Capítulo 2. Primeiros rabiscos

2.2. A escrita do surdo Uma escrita surda?

A primeira diferença conhecida do grupo surdo é a diminuição e, por vezes, ausência de som. Sabe-se que um bebê ouvinte começa a familiarizar-se com o mundo dos sons ainda na barriga da mãe: os barulhos corporais, o bater do coração, a voz da mãe; assim ele se relaciona com o ambiente.

No caso de bebês surdos, essa interação tem de se dar de outra maneira, talvez temperatura, pressão, vibração, não há como precisar, mas de qualquer maneira fica claro que outros sentidos terão de suprir essa falta – se é que se pode chamar de falta a ausência de algo que nunca se teve. Nesses momentos iniciais, então, mostra-se uma diferença fundante: a interação com o ambiente dá- se de maneira diversa.

Após o nascimento, outras dinâmicas terão de ser encontradas para as relações iniciais; a voz apaziguadora da mãe, suas entonações carinhosas, a significação de seus balbucios, esses artifícios de relacionamento que acabam por trazer a criança à língua terão de ser realizados de outra forma.

A criança surda (em seus primeiros anos de vida) e seus interlocutores (geralmente familiares) criarão uma maneira de dizer, de se fazerem entender, de interagirem, uma outra linguagem; a linguagem do amor, da cumplicidade baseada no corporal, transmitida pelo olhar, pelo toque...

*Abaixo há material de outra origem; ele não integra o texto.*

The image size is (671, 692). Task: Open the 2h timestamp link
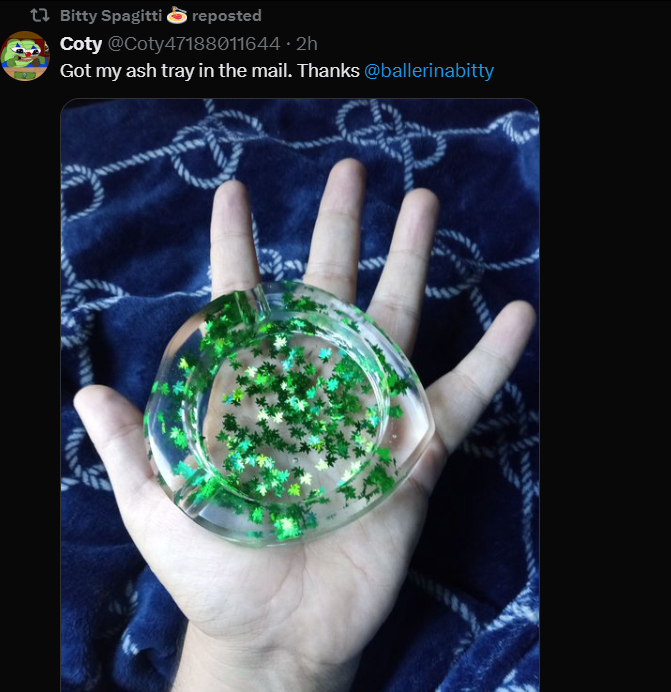coord(307,44)
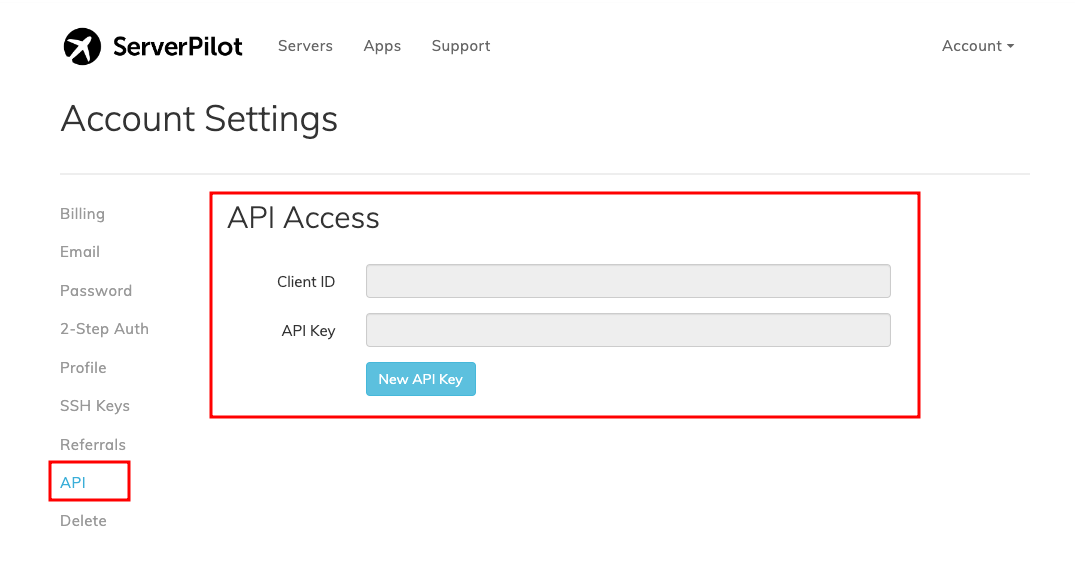Open the Servers page

click(305, 46)
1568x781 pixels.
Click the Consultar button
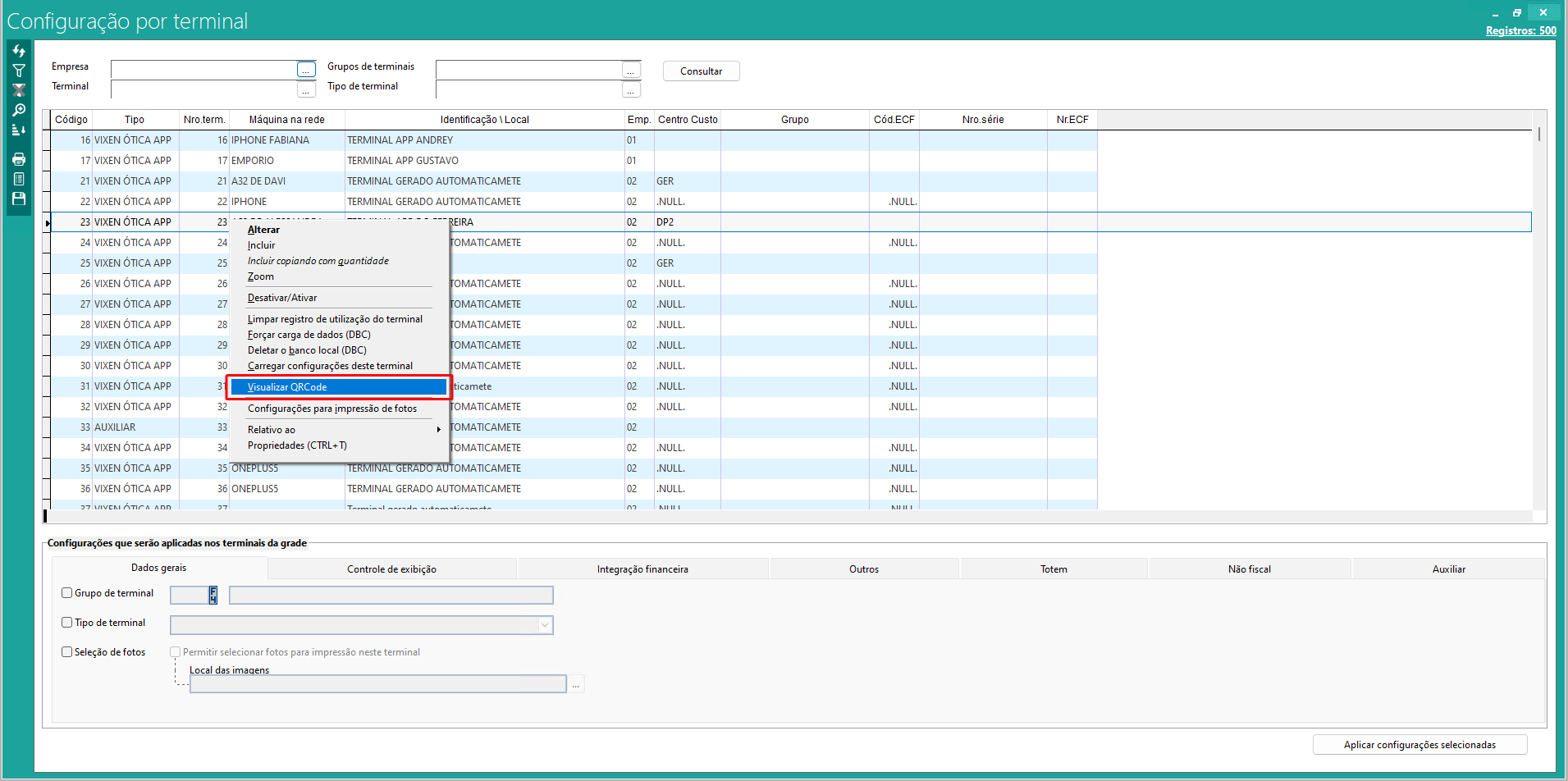click(701, 71)
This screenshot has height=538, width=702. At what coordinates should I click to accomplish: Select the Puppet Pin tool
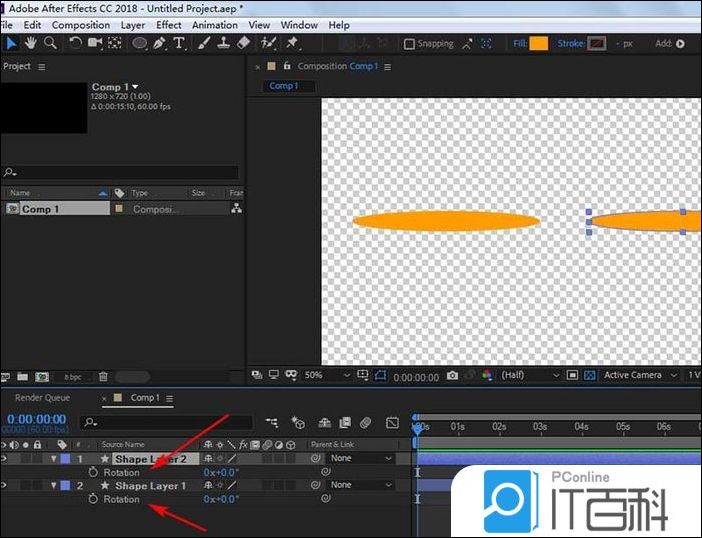[292, 43]
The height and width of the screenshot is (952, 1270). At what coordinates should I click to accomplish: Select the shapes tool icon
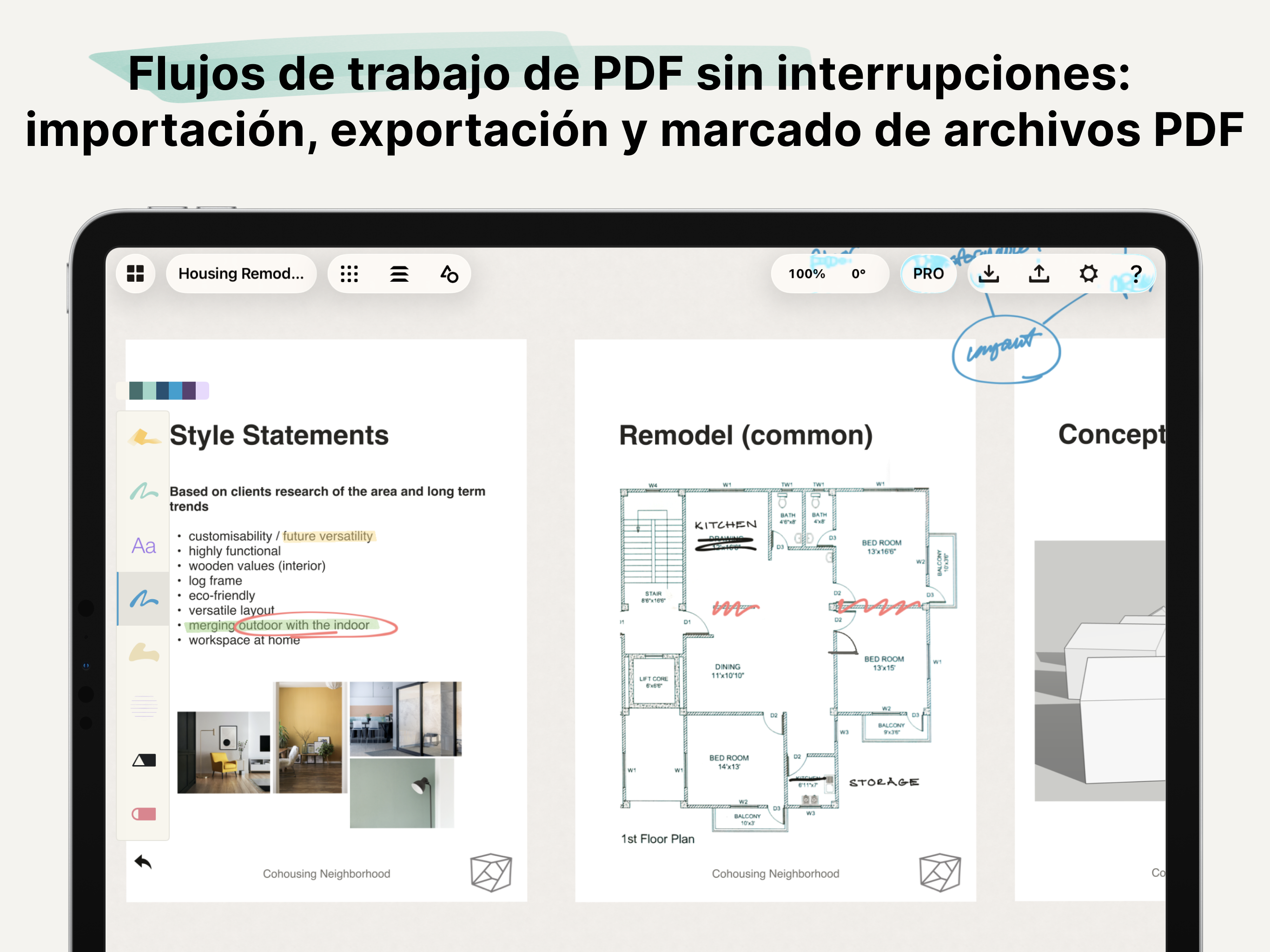[x=449, y=274]
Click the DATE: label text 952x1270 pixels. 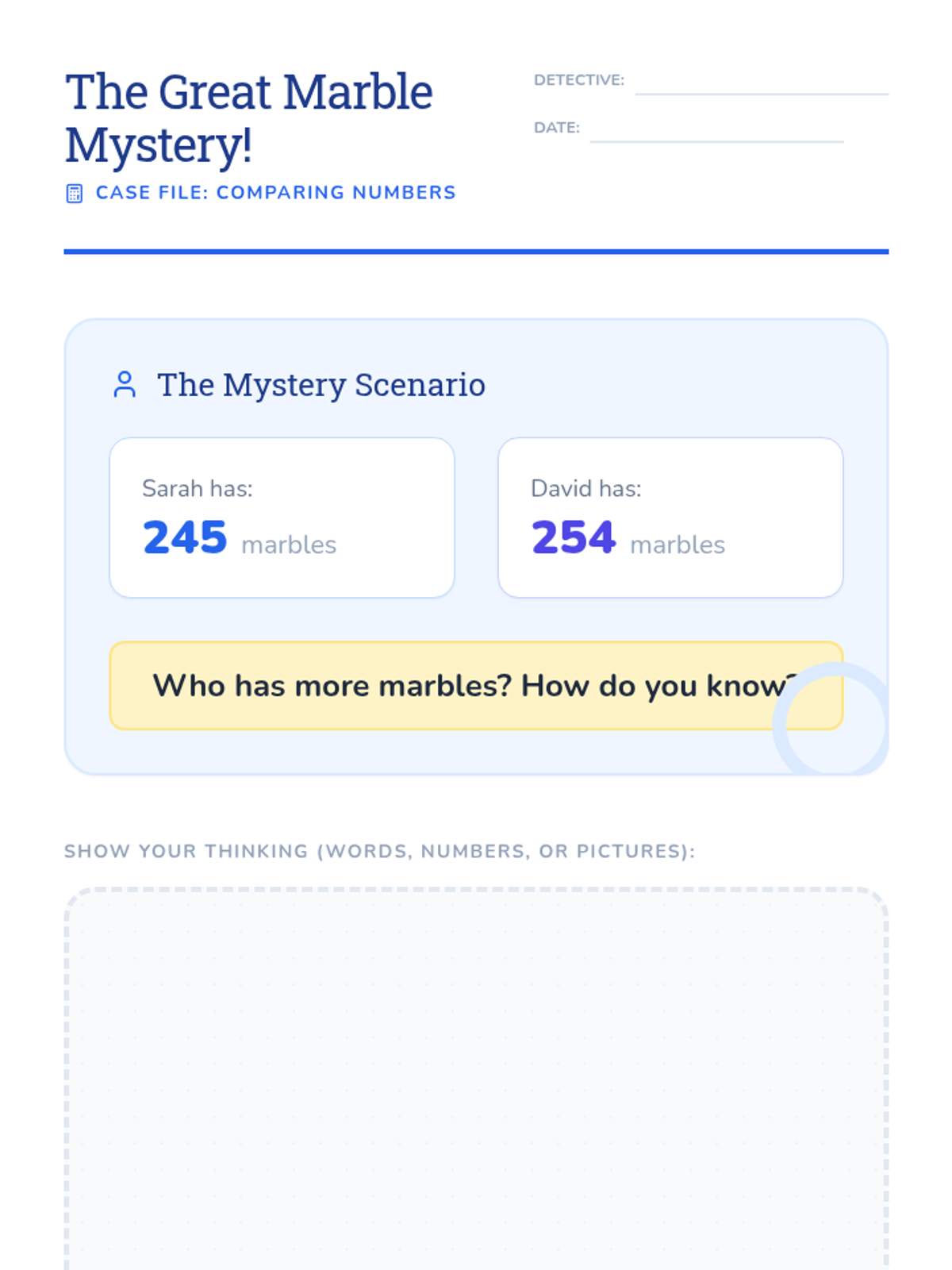pyautogui.click(x=556, y=128)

Segundo Fernandes (2006, p.123):

Nessa situação, as interações em que as crianças estarão envolvidas serão limitadas aos poucos gestos representativos que pais e familiares acabam criando para estabelecer a comunicação com seus filhos, geralmente de caráter icônico e contextual, que reduzem enormemente as trocas simbólicas com o meio social, tão necessárias ao desenvolvimento da linguagem e de outras funções psicológicas superiores. O conhecimento sobre o mundo está condicionado ao que a criança consegue apreender das experiências visuais e imagéticas que vivencia, que não são mediadas, significadas, por sua língua.

Aqui, vale salientar a importância do corpo para a comunicação do surdo. Esse corpo é que fala, o seu e do outro; o mesmo corpo que, segundo Barthes (1974; p.11), é perdido na “escrita”.

Segundo Dolto (1999; p.73):

Tanto melhor se os pais da criança surda sabem que ela também está na linguagem, tanto quanto uma criança capaz de ouvir – não na linguagem verbal, mas na linguagem mímica, a linguagem da cumplicidade, linguagem da alegria, de sofrimento, de relações interpsíquicas.

E é assim que essa criança irá desvendando o ambiente; ela olha, ela sente, mas não escuta o mundo. Ela não “fala” o mundo, ela “encena”. Seja por meio de uma gesticulação exagerada, seja por meio de comportamentos “hiperativos” ou mesmo aqueles tidos como “agressivos” etc. O que me parece

estar em jogo aqui é uma tentativa do sujeito surdo procurar se fazer presente no mundo e no seu meio e, mais ainda, tentar se inteirar e se integrar a esse mundo.

O sujeito surdo não capta os sinais sonoros, mais imediatos, e deve se comunicar com o outro e com o meio servindo-se de um outro referencial, marcado pelo seu corpo. O seu tempo para leitura e decifração e, portanto, de resposta ao meio, é diferente do sujeito ouvinte. O que este responde no plano da imediatez, via audição e discurso oral, ao surdo cabe encarnar e encenar com o corpo. Nesse contexto o surdo pode se valer da Língua de Sinais, que por ser visogestual possibilita “a internalização de significados, conceitos, valores e conhecimentos” (Fernandes; 2006,p.134).

Sacks (1998; p. 44) acredita que:

As crianças surdas precisam ser postas em contato primeiro com pessoas fluentes na língua dos sinais, sejam seus pais, professores ou outros. Assim que a comunicação por sinais for aprendida – e ela pode ser fluente aos três anos de idade –, tudo então pode decorrer: livre intercurso de pensamento, livre fluxo de informações, aprendizado da leitura e da escrita e, talvez, da fala. Não há indícios de que o uso de uma língua de sinais iniba a aquisição da fala. De fato, provavelmente ocorra o inverso.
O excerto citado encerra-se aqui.